## Exercise requirements
Write out the stretch of lines below that begins at the line with "You are a computer-use agent." and ends at the line with "Instruction: Open the", including both, exactly as given and nothing more.

## Records for this exercise
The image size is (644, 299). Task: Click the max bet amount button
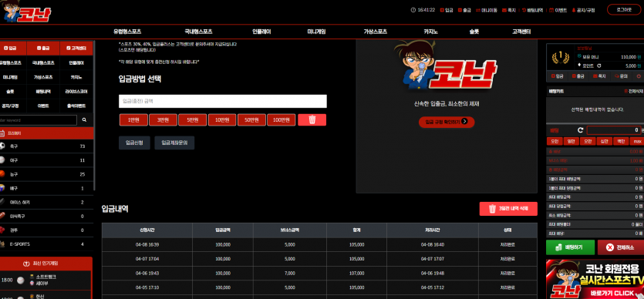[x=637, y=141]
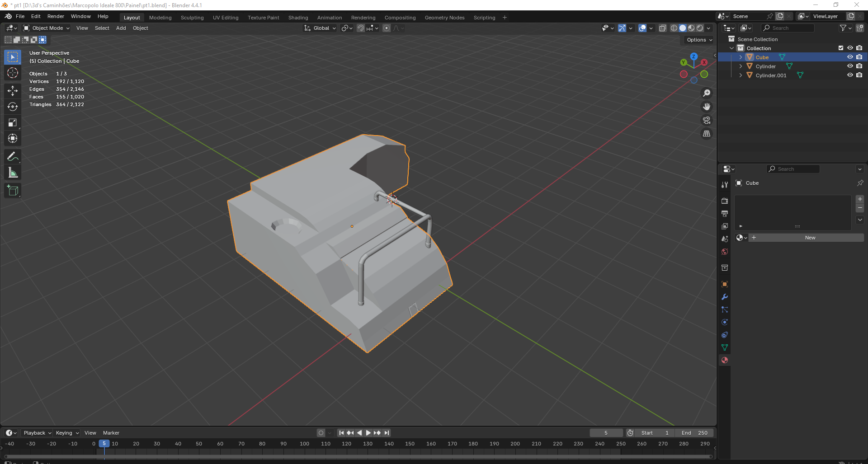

...

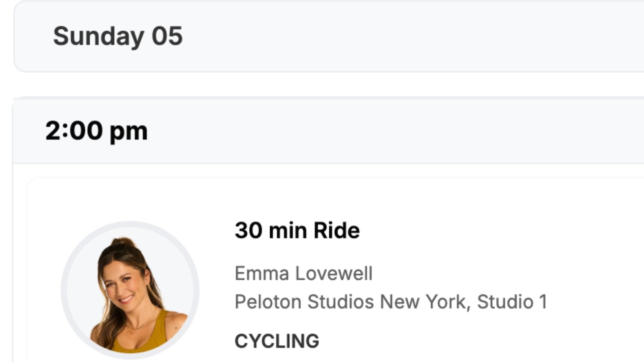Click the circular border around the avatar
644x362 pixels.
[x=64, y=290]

...

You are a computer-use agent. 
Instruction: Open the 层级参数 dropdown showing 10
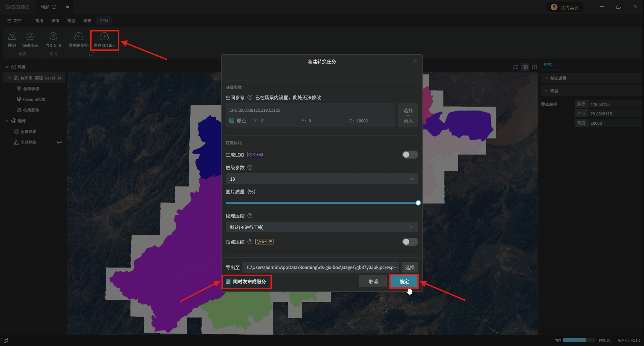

## Exercise result
You are a computer-use agent. 
Instruction: Open the 层级参数 dropdown showing 10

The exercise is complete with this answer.